キャリアの教科書

【著者】佐々木直彦【発行】PHP研究所
【発行年月】2003年07月07日【本体価格】1,600円
【ページ数】286p【ISBN】4-569-62998-9

エンプロイアビリティを高めるために、3つのワークは非常に重要な役割を果たす。3つのワークがなければエンプロイアビリティが高まることはない。

本書 76P より抜粋

雇用形態が劇的に変化した今、自分の“キャリア”を考える、または考えさせられる機会が増えた。自分の将来を見据え、今何をしなければいけないのか。そこまでは、漠然とだが考えている人は多いはずだ。「さあ、そこでどうすれば…」と先が続かない。そんな時に本書を手にとっていただきたい。

本書のキーワードは「エンプロイアビリティ」。直訳すると「雇用される能力」。他にも「転職能力」や「自分の市場価値」とも呼ばれるものだ。エンプロイアビリティには、3つの観点があり、今の会社に居続けること、転職を可能にすること、やりたい仕事をすること、にわけられるという。

今の会社に居続けるためには、単に優等生的な仕事をこなせばいいのだ。平均以上の成果をだし、処遇には文句を言わない。会社にとって都合の良い人材としていればいいだけの話だという。しかし、終身雇用などと安心できる時代ではない。これでは働きたいように働けるはずがない。

次に、転職を可能にするエンプロイアビリティは、市場価値を高めるための専門能力を高める努力をすればいいという。その後、能力を正当に評価してもらう環境を探せばいいのだと。
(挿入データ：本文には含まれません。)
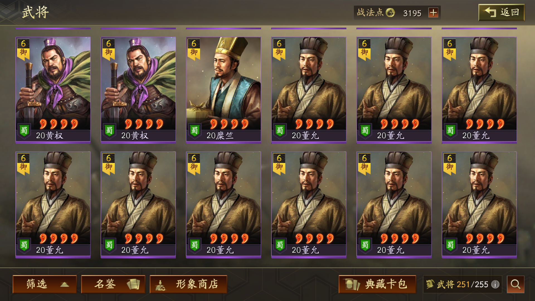Expand the 筛选 filter dropdown
The width and height of the screenshot is (535, 301).
tap(45, 284)
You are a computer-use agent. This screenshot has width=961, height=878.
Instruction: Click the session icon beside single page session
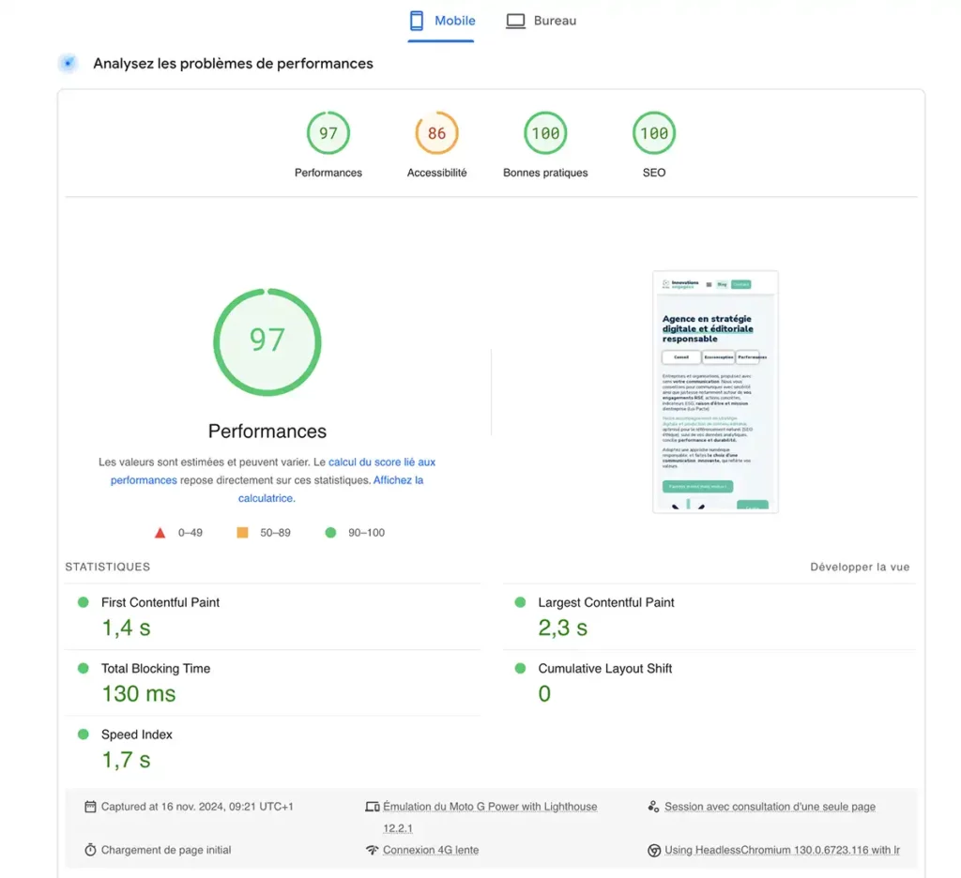point(654,807)
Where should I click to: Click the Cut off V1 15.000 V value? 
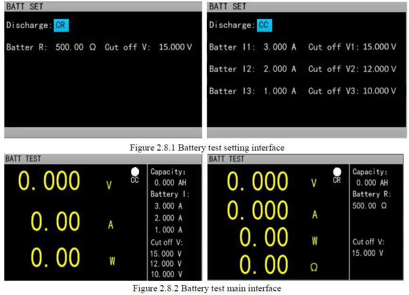(379, 47)
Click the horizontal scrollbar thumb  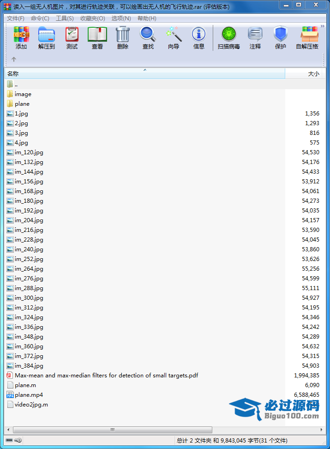coord(112,430)
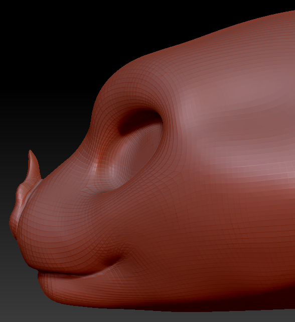Screen dimensions: 295x322
Task: Click the empty dark background above the snout
Action: [x=62, y=51]
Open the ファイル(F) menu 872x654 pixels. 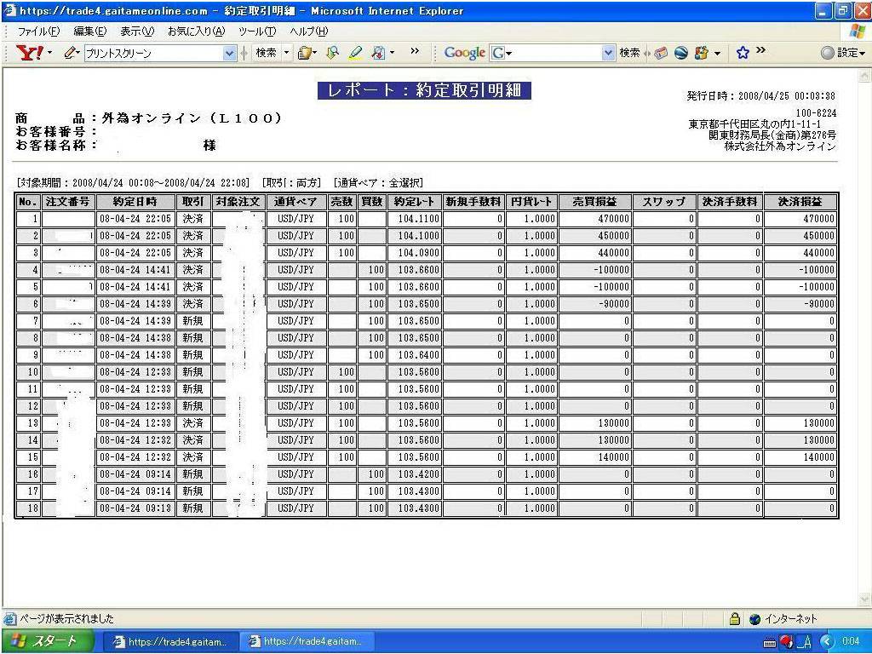point(39,32)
問題は、やりたい仕事を続けるエンプロイアビリティだ。誰もがその答えを待っていたのではないだろうか。

実は、そこには肩書きや給与面などのケースで妥協もできる程度の適応力も問われてくるのだという。生活水準も下がるかもしれない。これを覚悟できればやりたい仕事ができる可能性は高まるのだと。しかしこれは“取っかかり”に過ぎない。そこまでの覚悟が持てた時、理想の未来が見えてくる。

やりたい仕事を追求するほど、一つの分野で専門性を高めることができる。特定のテーマを持って仕事をし続けるほど、必要な情報も集まり知識も経験も増え、キャリアを積み重ねることができる。素晴らしい実績をあげれば、そのままエンプロイアビリティの向上に繋がるのだと、著者は主張する。

キャリアアップのために、必要な要素がいくつかある。道が正しいのか確認する、フィールドワーク、ビジョンを立て、戦略を練り、行動するコンセプトワーク、情報や評価、支援を得るためのネットワーク。

本書では、これらをわかりやすいケースストーリーを用意することで、見事に我々の頭の中に刻み込んでくれるのだ。

キャリアに関する書籍はいくつも存在するが、単なる“読み物”で終わっていなかっただろうか。本書はタイトル通り「教科書」だと感じる。再度、自分の行動を見直し、役立てて損はない一冊だ。